**What you are asked to do:**
Word for word, write out the entries that follow, omitting all pictures.

**Data shown:**

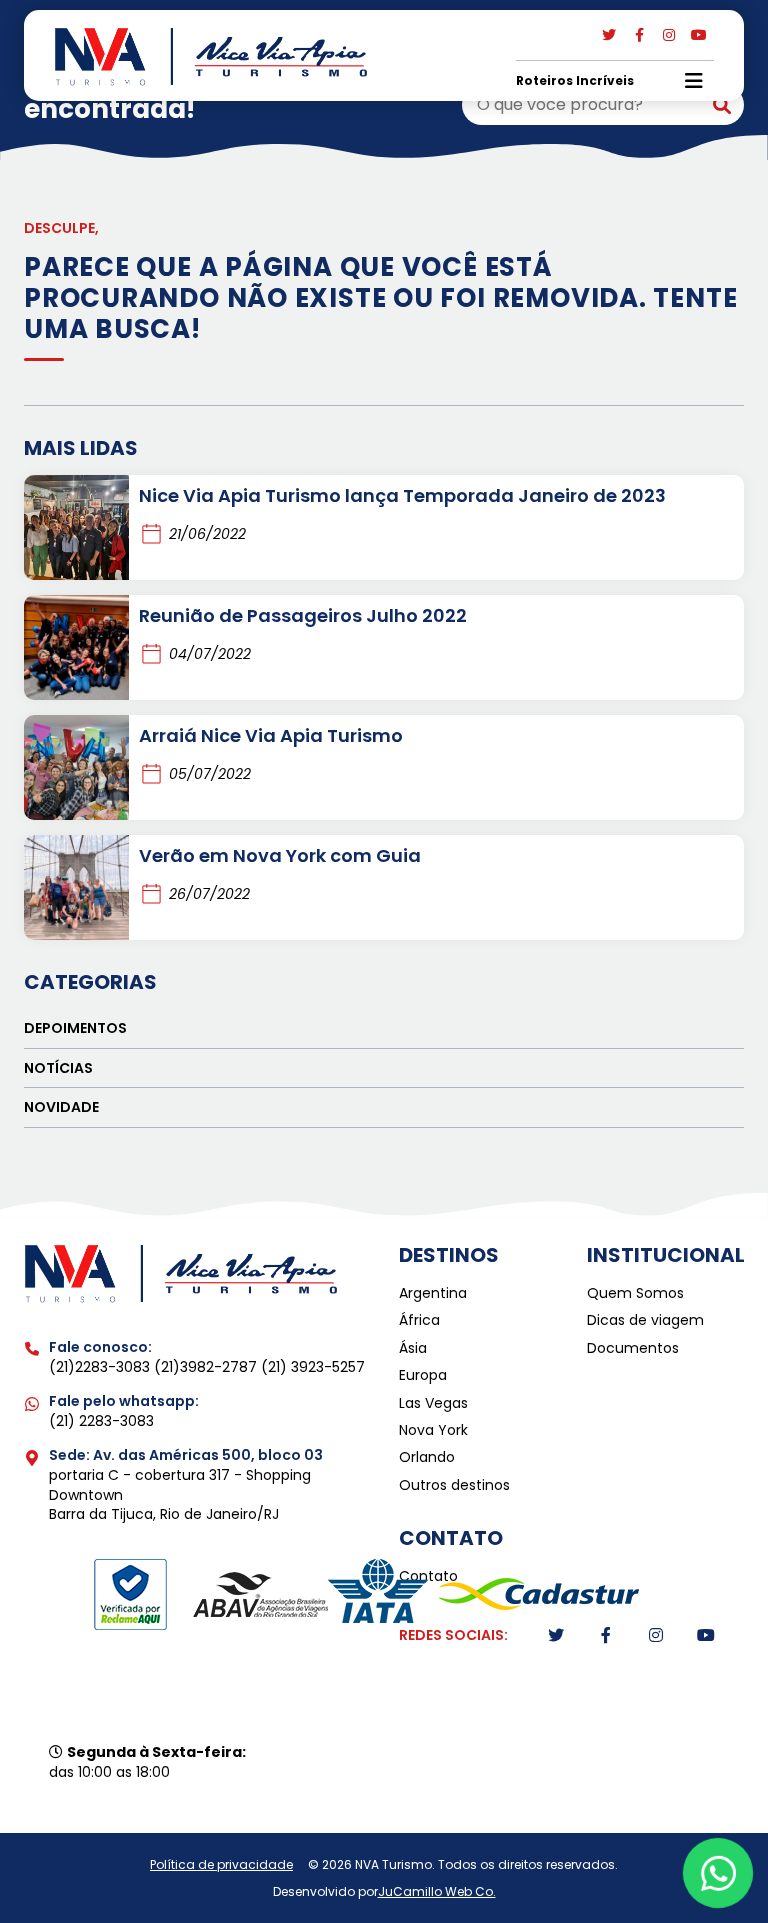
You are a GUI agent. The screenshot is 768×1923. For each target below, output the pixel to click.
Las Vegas (433, 1403)
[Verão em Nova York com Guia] (76, 887)
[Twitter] (609, 35)
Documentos (633, 1348)
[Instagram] (669, 35)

**Solution below:**
You are a GUI agent. The screenshot is 768×1923. For each target below, output the pixel to click.
Las Vegas (433, 1403)
[Verão em Nova York com Guia] (76, 887)
[Twitter] (609, 35)
Documentos (633, 1348)
[Instagram] (669, 35)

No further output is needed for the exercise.